Collection entries
----------

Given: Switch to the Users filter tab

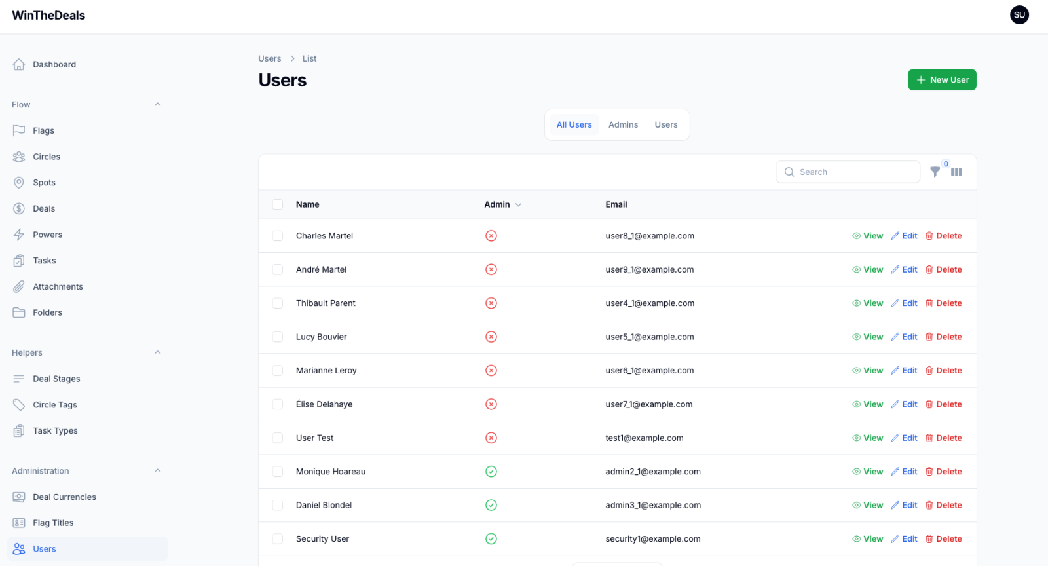Looking at the screenshot, I should tap(666, 124).
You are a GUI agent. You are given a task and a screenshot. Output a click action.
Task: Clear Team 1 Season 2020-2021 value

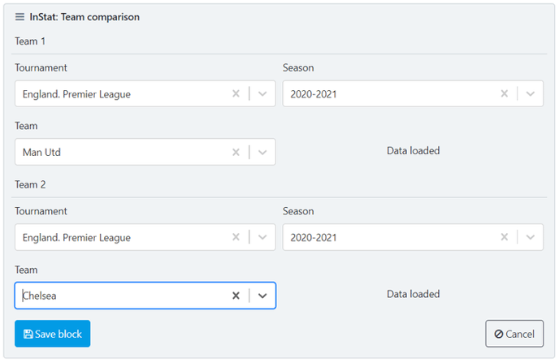(504, 93)
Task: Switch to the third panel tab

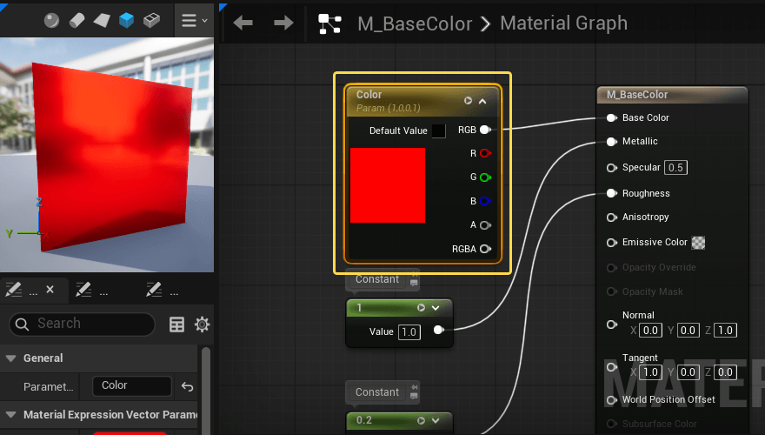Action: [x=163, y=290]
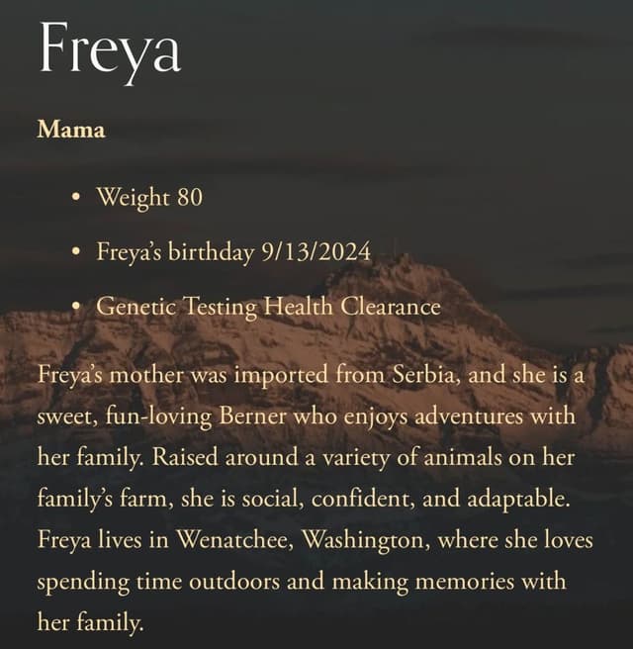
Task: Select the date 9/13/2024
Action: 317,251

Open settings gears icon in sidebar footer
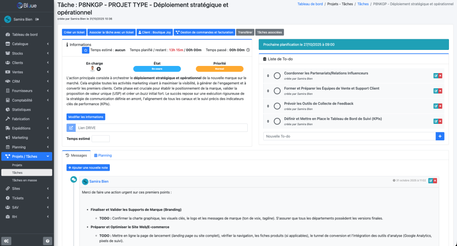click(6, 241)
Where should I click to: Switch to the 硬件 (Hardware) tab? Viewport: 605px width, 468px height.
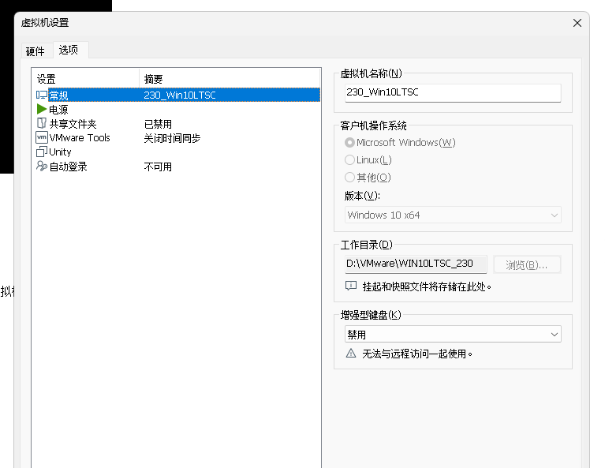tap(35, 51)
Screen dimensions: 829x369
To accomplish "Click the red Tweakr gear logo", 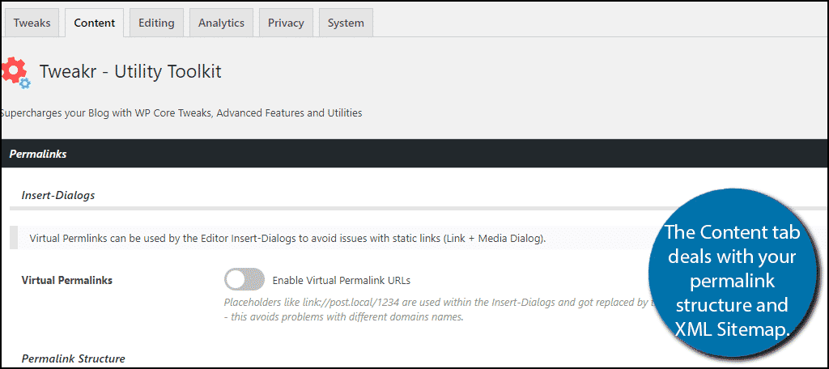I will 12,70.
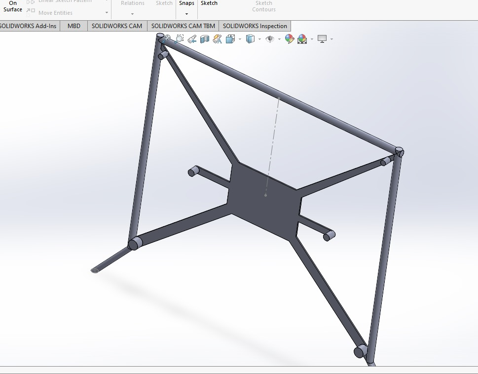478x374 pixels.
Task: Click the On Surface button
Action: click(13, 6)

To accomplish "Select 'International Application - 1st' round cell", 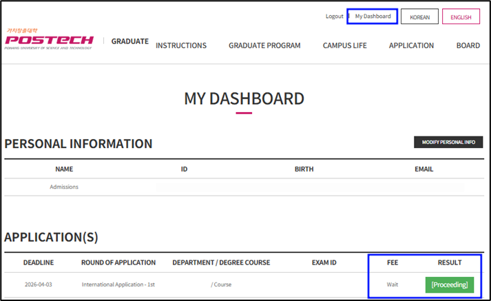I will pyautogui.click(x=118, y=284).
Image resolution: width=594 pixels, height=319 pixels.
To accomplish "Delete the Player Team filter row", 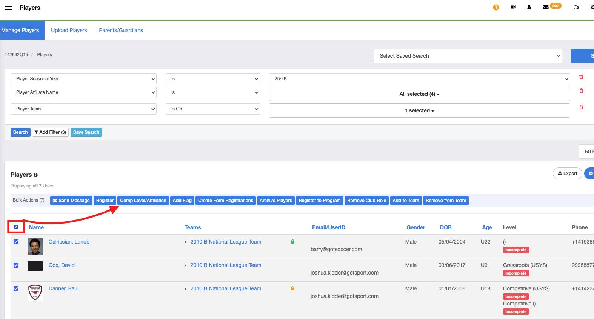I will tap(581, 107).
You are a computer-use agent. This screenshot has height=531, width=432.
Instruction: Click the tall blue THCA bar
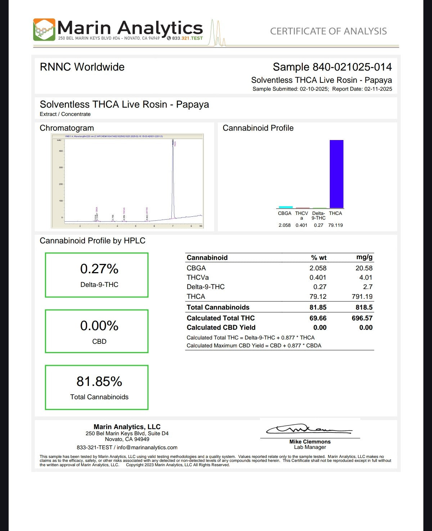[x=336, y=174]
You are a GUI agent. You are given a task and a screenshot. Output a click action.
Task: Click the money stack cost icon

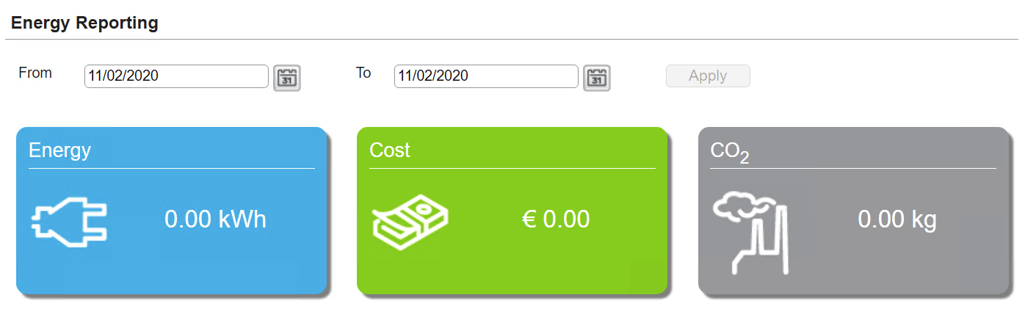coord(410,220)
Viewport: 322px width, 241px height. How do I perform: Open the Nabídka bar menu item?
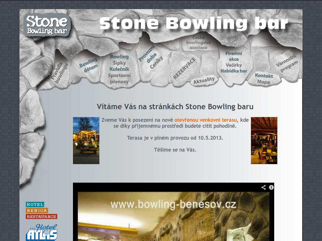pos(234,71)
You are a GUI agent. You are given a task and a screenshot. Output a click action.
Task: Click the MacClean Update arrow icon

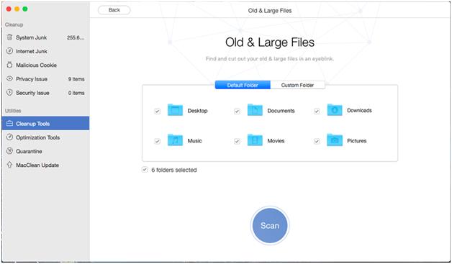(x=9, y=165)
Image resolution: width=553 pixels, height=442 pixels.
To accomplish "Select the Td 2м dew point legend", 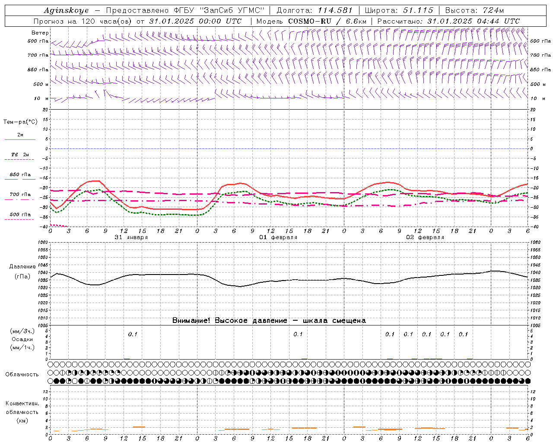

----------

__Required action__
Report each line of the data in which "resolution" occurs.

__Solved problem__
Image resolution: width=594 pixels, height=319 pixels.
Image resolution: width=553 pixels, height=442 pixels.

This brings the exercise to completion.